One month after the 7th Convention:
Interview with Mr. Gerhard Hofmann, EACB President
Dear President Hofmann, the EACB Convention has taken place on 28 March in Brussels at the Representation of the State of Hessen, with more than 150 participants and high level speakers from EU Institutions, regulatory authorities, academia and co-operative banks.
What have been, in your view, the key messages that emerged in the morning session ? And in particular in panel 1: on the changing regulatory and supervisory context and the capacity of cooperative banks to continue playing their key role in our economy and society ?
I have been impressed by the high level of participation and the quality and dynamism of exchanges at the 7th Convention. This is a landmark event for co-operative banks to discuss the key topics for our sector in an open dialogue with members, authorities, European Institutions academics and stakeholders.
This year, the aim was looking at the way forward, how co-operative banks can continue driving societal and economic growth in a context of rapid transformations be it in the markets, in the political settings or in the regulatory environment. There have been very inspiring exchanges on all those themes as well as new insights.
I am also very grateful for the collaboration with the State of Hessen which signals the regional dimension of co-operative banks deeply rooted in the EU territories and key actors to support – and where necessary - relaunch the local economies.
Moreover, I highly appreciated the support of Ms. Goualrd, MEP. I was particularly interested in her suggestions, in the key note opening speech, that co-operative banks may provide some answers to help re-build the trust of citizens in banks. Everybody welcomed her remarks, specifically when she underlined how important our co-operative banks’ governance model is as it places human beings at the heart of all activities.
To come to the key messages of the first panel, we have debated what are the policy recommendations for integrating the co-operative banks specificities in European and international rule.

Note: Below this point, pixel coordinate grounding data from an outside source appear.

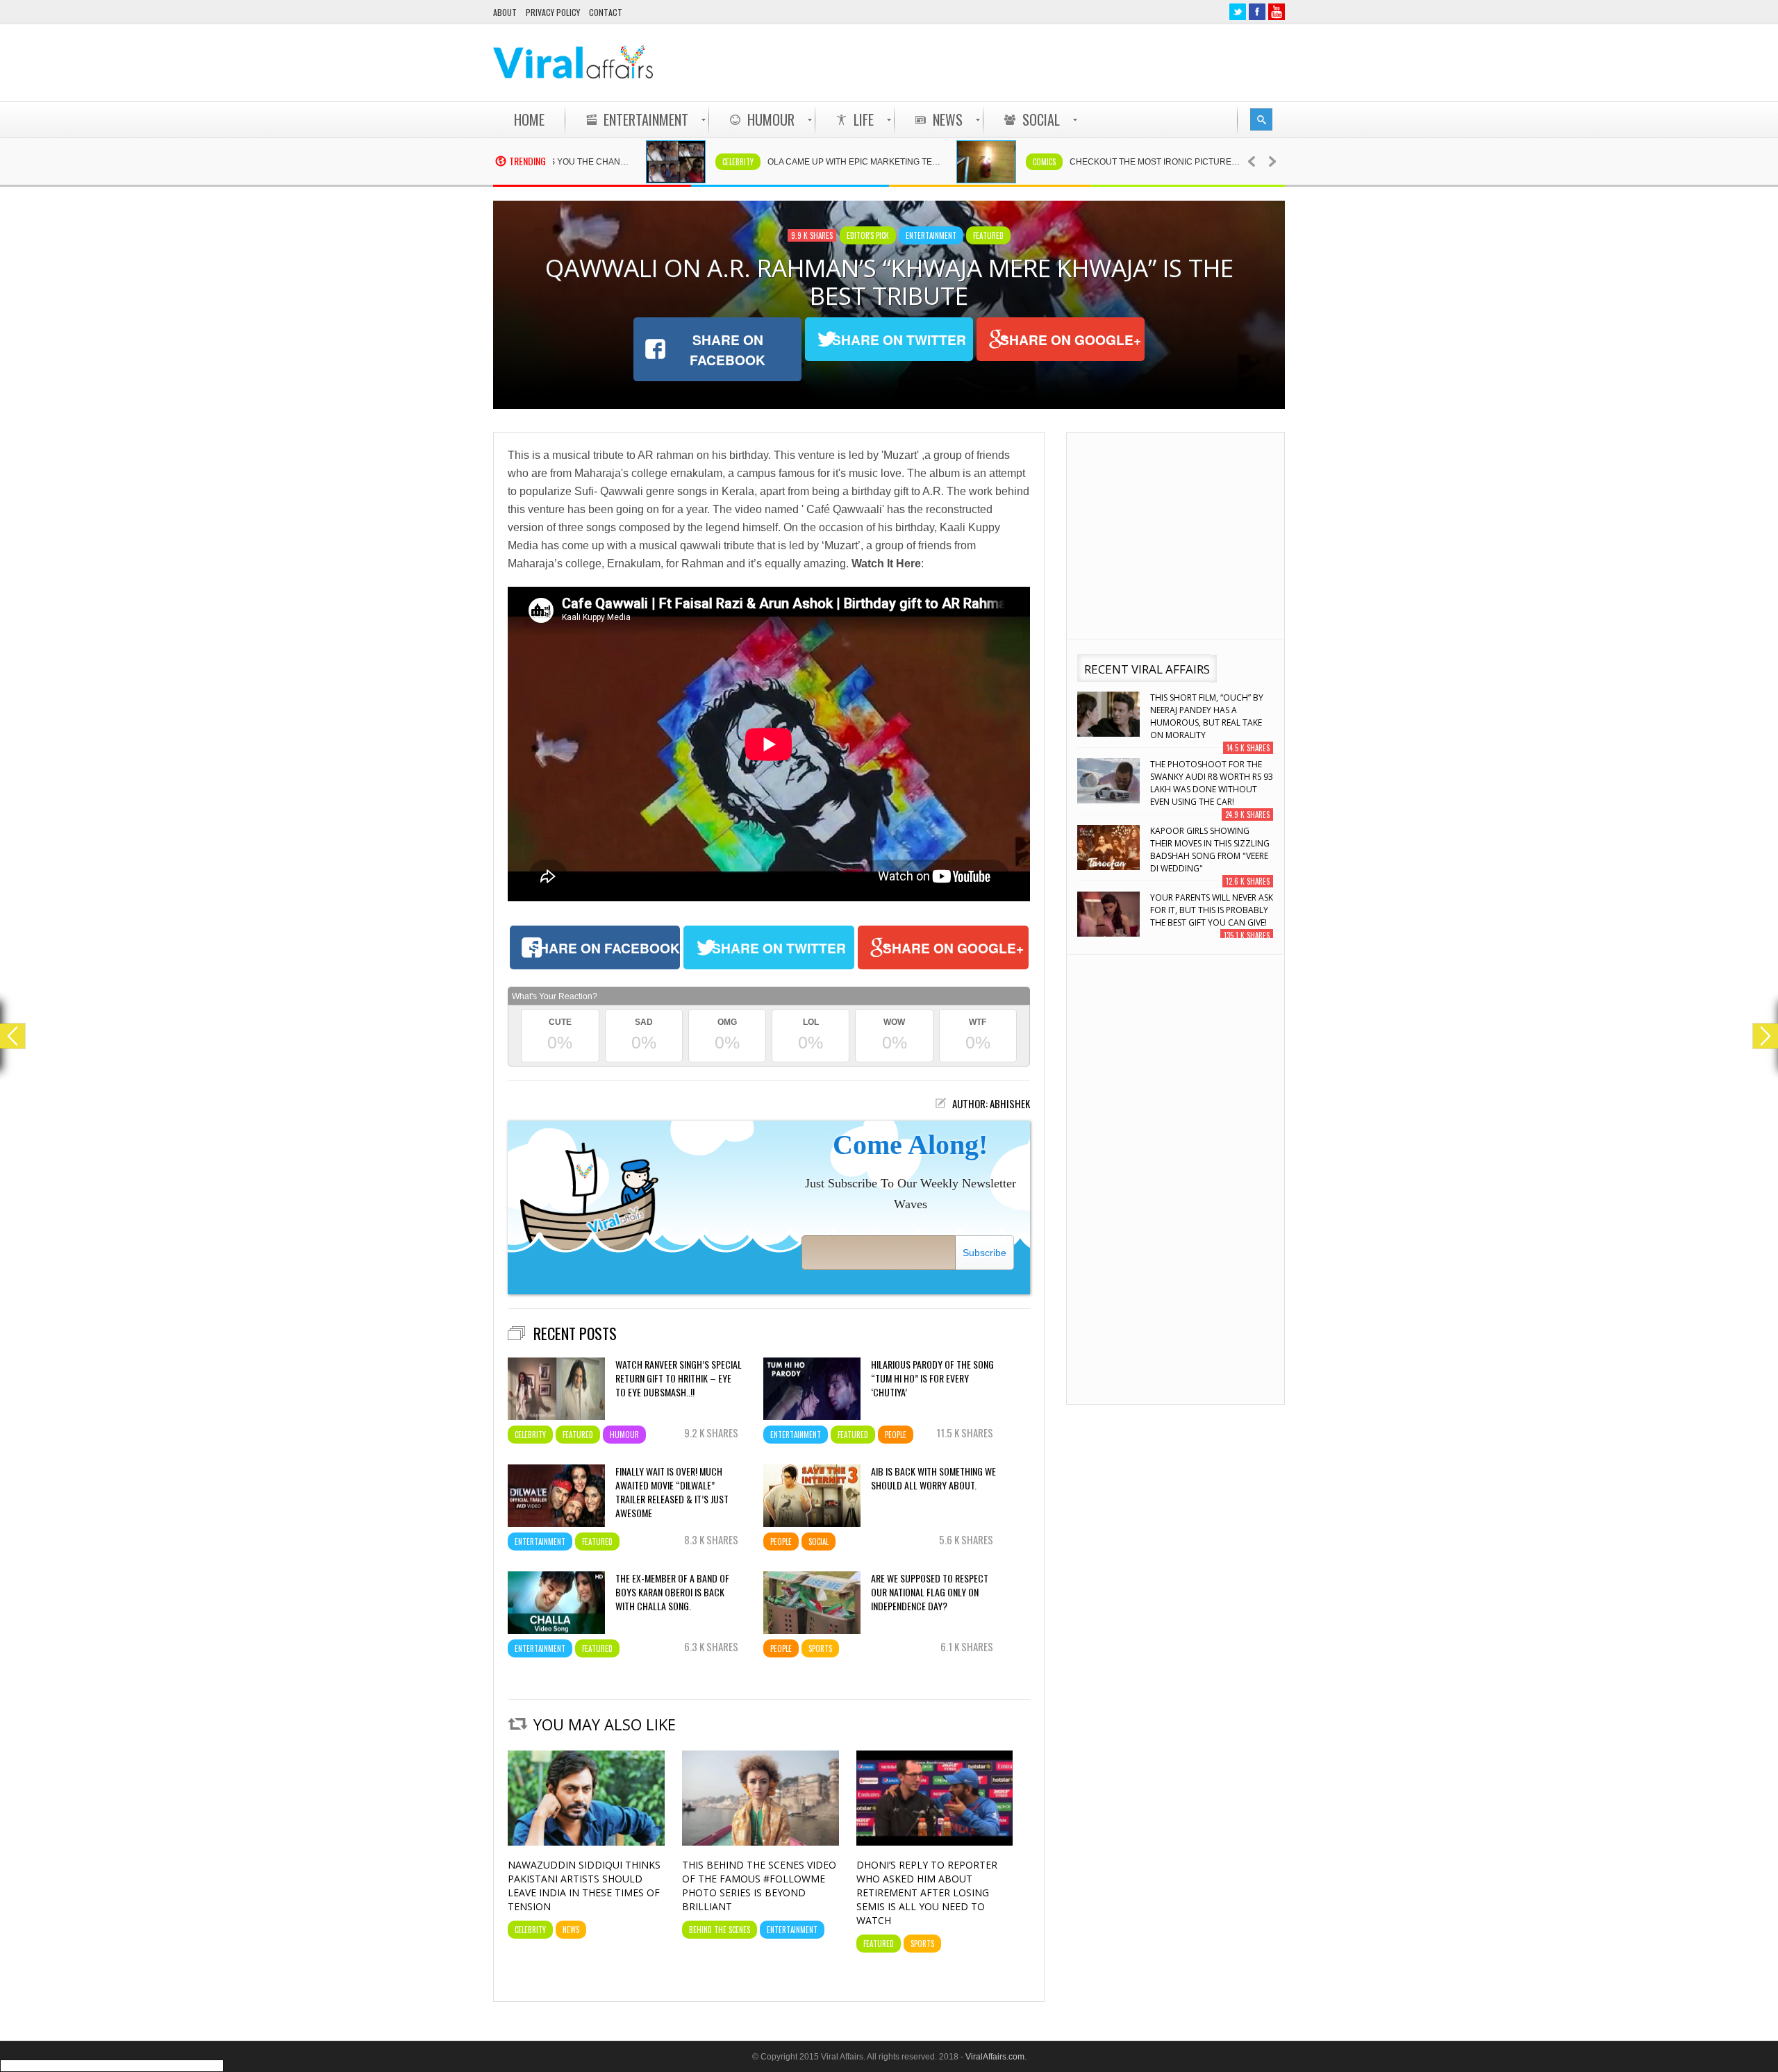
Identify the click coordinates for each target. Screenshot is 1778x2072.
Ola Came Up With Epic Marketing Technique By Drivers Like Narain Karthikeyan (778, 162)
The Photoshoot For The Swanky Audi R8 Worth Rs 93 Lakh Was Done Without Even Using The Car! (1211, 720)
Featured (988, 235)
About (505, 12)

While I am seeing that policy makers and regulators are acknowledging the importance to preserve bio-diversity in banking and that they see proportionality as a tool to achieve it, my questions is: will this be enough to really make a difference in co-operative banks’ practices ? How can we really avoid too much of a on-size-fits-all approach? What can be done to make the regulatory framework more cost effective and better aligned with the business activities and risk models? Those questions are on the table, but we need to work together with policy makers, regulators and supervisors for the best answers.
What do you see as the most important challenges – and opportunities – for cooperative banks in the era of digital transformation? What would you pick up on from the ‘case studies’ we heard in the second panel?
Co-operative banks embrace technological innovation and support the Digital Single Market. They are re-designing their proximity models making use of the opportunities offered by digitalisation while putting members and customers and their economic and social empowerment first.
The case studies presented in panel 2 have shown how advanced and innovative our banks can be by building on members inputs and centering their action around members’ digital needs, in line with our main goal that is promoting members’ value. Indeed, digitalisation will not be driven by very advanced technological approaches of banks and Fintecs, but by demand of our clients. Banks need to be ready to meet the needs of their clients and – given the uncertainty around the digital agenda – remain open to changes in their technological responses. Co-operatives have a solid track record of adapting to changing circumstances. Insofar, I am remaining optimistic that digitalisation will not just mean substantial investments in Information Technology and the cultural change in banks, but that it will result in new opportunities and higher efficiency.
However it clearly emerged that in order to support the digital transformation the regulatory environment plays an important role, and that – in particular for customer data - a level playing field with other digital financial services providers is necessary.
What struck you most about our discussion on the multiple crises facing the EU? What conclusions do you draw from that and what implications does this have for cooperative banks?
The exchanges in the final panel have been both very interesting and highly relevant, raising several questions on the post-Brexit environment and if the European Union is at a turning point. It was also interesting to hear the authoritative views of MEPs and researchers on the Heads of States Rome’s Declaration (60th Anniversary of the Rome Treaties), on the EU Commission White Paper and on the European Parliaments Report.
All in all it was an inspiring debate on how the European Union can become more adult, stay resilient and can continue ensuring peace and prosperity for their citizens. The European Union is indeed a unique example of an alliance of sovereign governments. At the same time it has to meet the needs of its citizens better, ensure credible policy approaches and overall be successful in fulfilling its mandate. The Rome Declaration shows the importance of both preserving the European Union and to reform it. Within the banking union, co-operative banks continue to reiterate that improvements in the area of proportionality are essential to give room to the diversity of the co-operative banking features and indeed the diversity of the banking sector. Policy makers and regulators should consider the value of diversity for societies. Diversity in the financial sector allows for more freedom of choice for consumers, increases competition and acts as an inbuilt stabilizer which adds to financial stability. The role of co-operative banks in their specific field of competence is to help improve the living conditions of its citizens, thus bringing the European project closer to the people via their local mission of financing the real economy and the proximity they have with their customers.